**INSTRUCTIONS TO FOLLOW**.
Exactly and without additions, transcribe the line that contains "Given: Click the" and every line after it in the data.

**Stored records**.

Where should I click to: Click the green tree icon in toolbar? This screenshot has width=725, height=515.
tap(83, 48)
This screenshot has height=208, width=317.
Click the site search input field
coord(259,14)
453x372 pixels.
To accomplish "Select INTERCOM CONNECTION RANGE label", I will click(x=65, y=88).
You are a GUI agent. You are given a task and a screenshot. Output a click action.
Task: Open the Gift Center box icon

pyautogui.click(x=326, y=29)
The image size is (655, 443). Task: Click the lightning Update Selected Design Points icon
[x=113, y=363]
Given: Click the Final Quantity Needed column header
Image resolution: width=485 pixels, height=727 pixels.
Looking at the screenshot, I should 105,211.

**EXERCISE SOLUTION**.
Given: Click the Final Quantity Needed column header
Image resolution: width=485 pixels, height=727 pixels.
Looking at the screenshot, I should 105,211.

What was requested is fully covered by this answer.